I have a data set (400 real valued numbers between zero and one) which I need to fit an appropriate distribution to this data set. I used "dfittool" of Matlab and tried different distribution. For each distribution "dfittool" gives me a "log likelihood" of that distribution. My question is what does this value means? Does it mean the distribution with the highest log likelihood fits better to the data? Here is a summary of results:
Distribution ---- Log Likelihood
Normal_fit ---- 1.8272
Exponential_fit ---- 24.3249
Logistic_fit ---- -1.8729
Generalized Extreme Value_fit ---- 6.95018
Beta_fit ---- 62.81
Gamma_fit ---- 42.1661
I appreciate any help.
-Eli
Yes, the higher value of log likelihood indicate better fit.
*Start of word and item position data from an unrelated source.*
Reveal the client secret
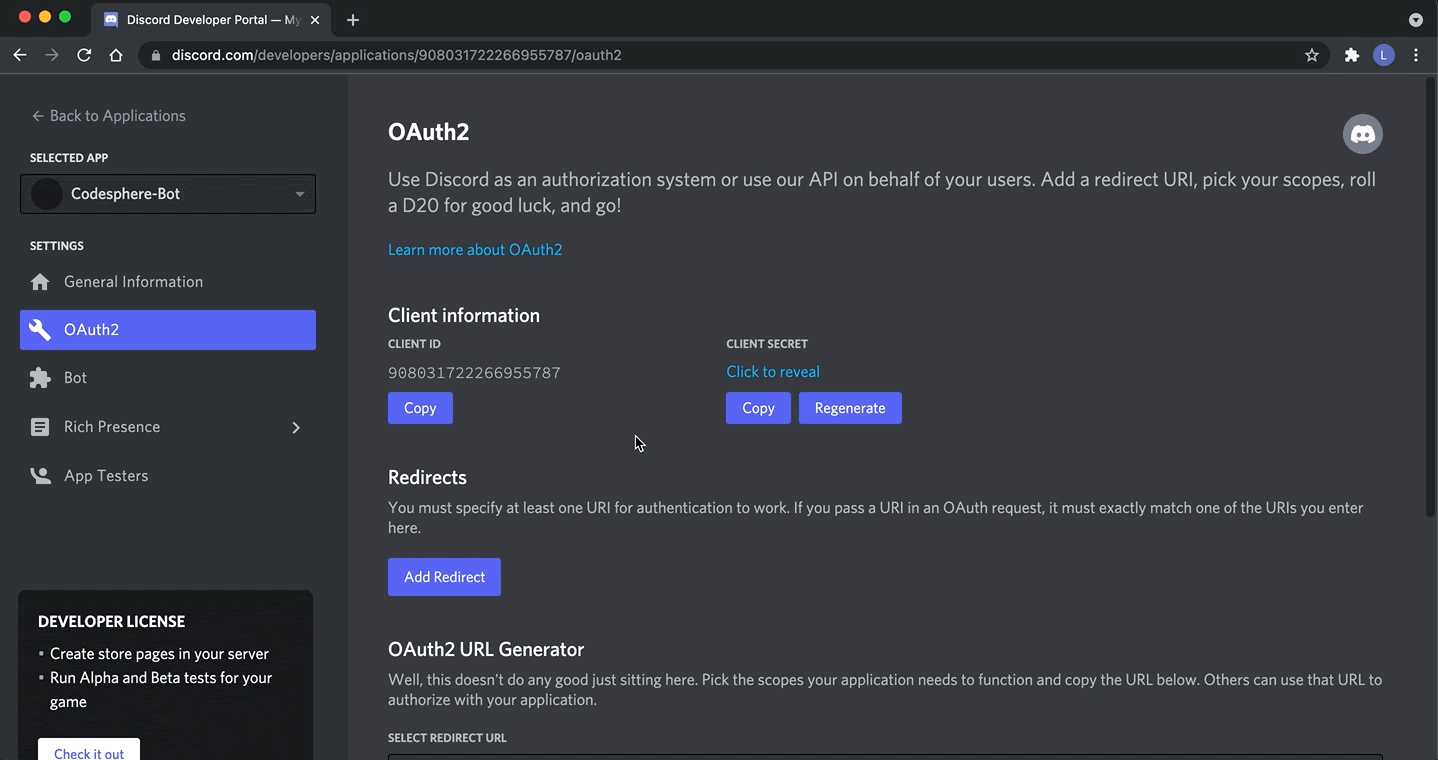This screenshot has height=760, width=1438. (772, 371)
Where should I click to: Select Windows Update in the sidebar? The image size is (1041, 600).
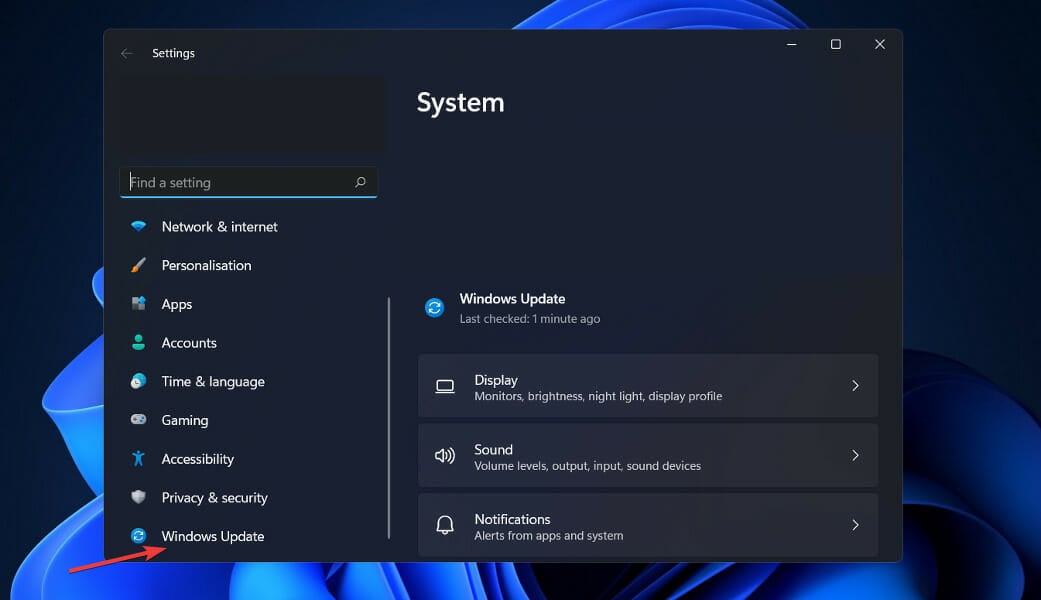[212, 536]
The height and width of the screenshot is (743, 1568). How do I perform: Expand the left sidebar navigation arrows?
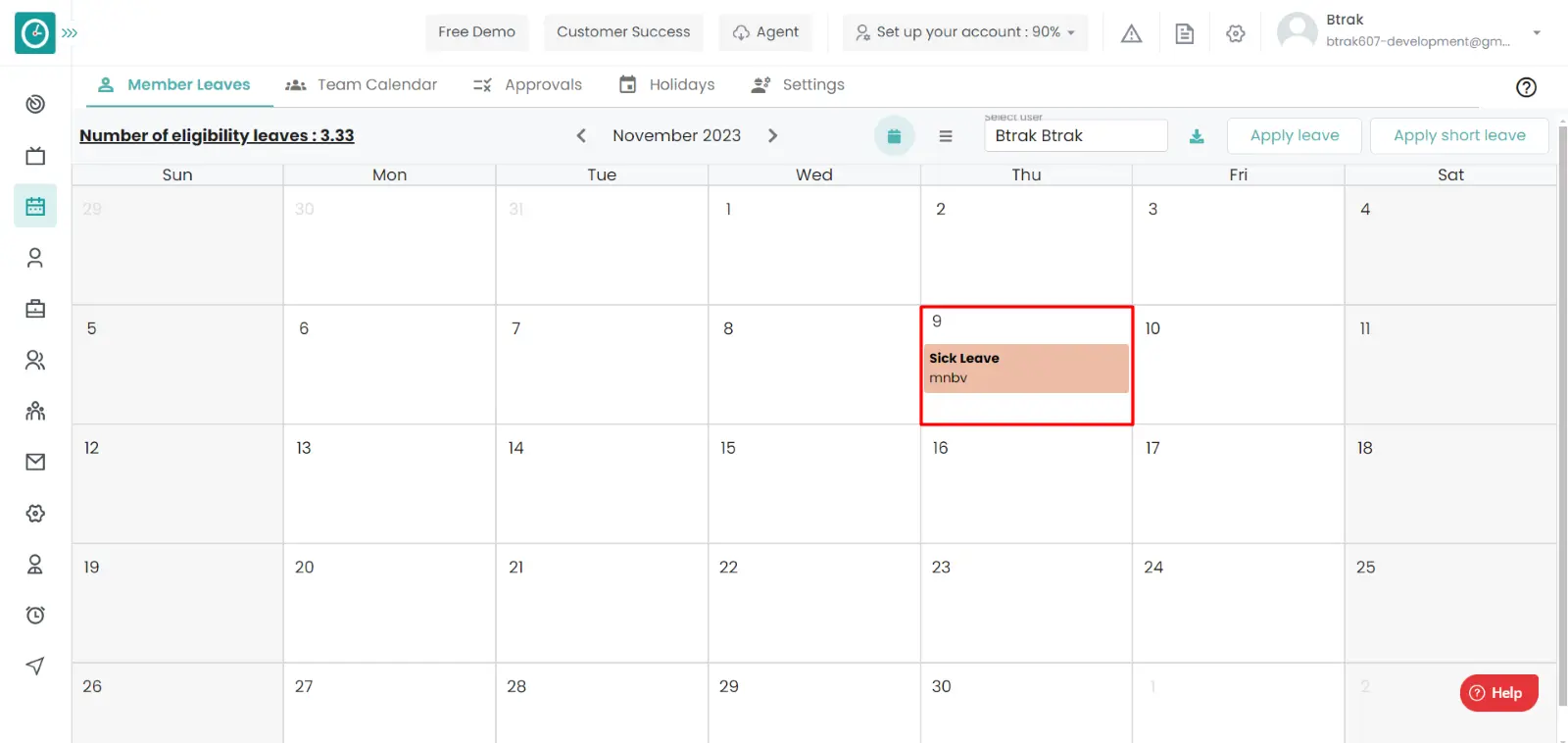coord(70,33)
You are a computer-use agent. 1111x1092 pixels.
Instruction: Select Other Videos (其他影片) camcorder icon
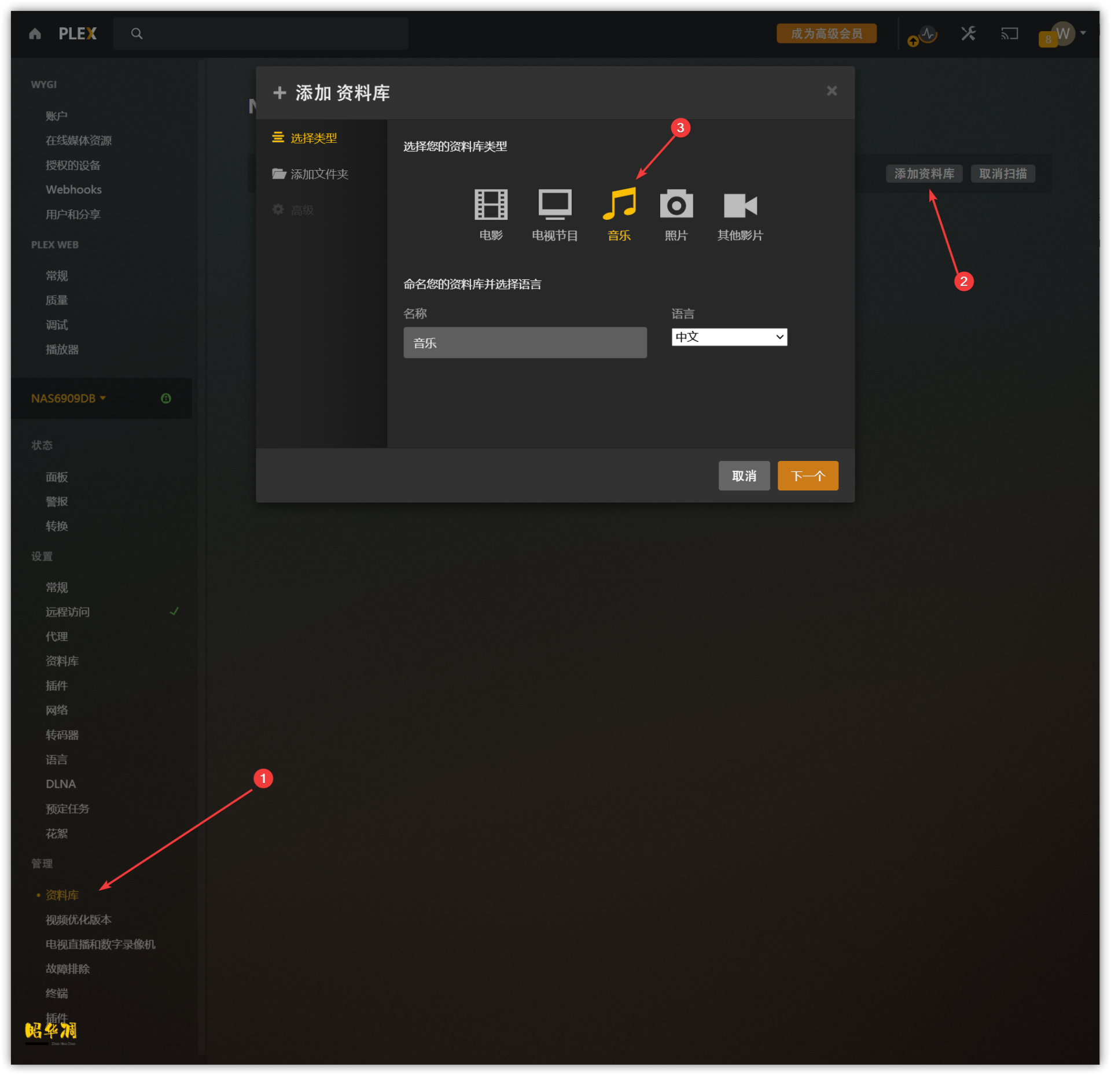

See the Wikipedia article Maximum likelihood or these lecture notes on MLE.
In a nutshell: having observed the values $x_1,\dots,x_n$ you want to choose the parameters of your distribution that maximize the product $\prod_k P(X_k=x_k)$. But this product is maximal when its logarithm is maximal, and the logarithm is easier to work with, because it's a sum.
The above applies to a discrete distribution. For a continuous distribution, one multiplies the values of probability density function, not the actual probabilities.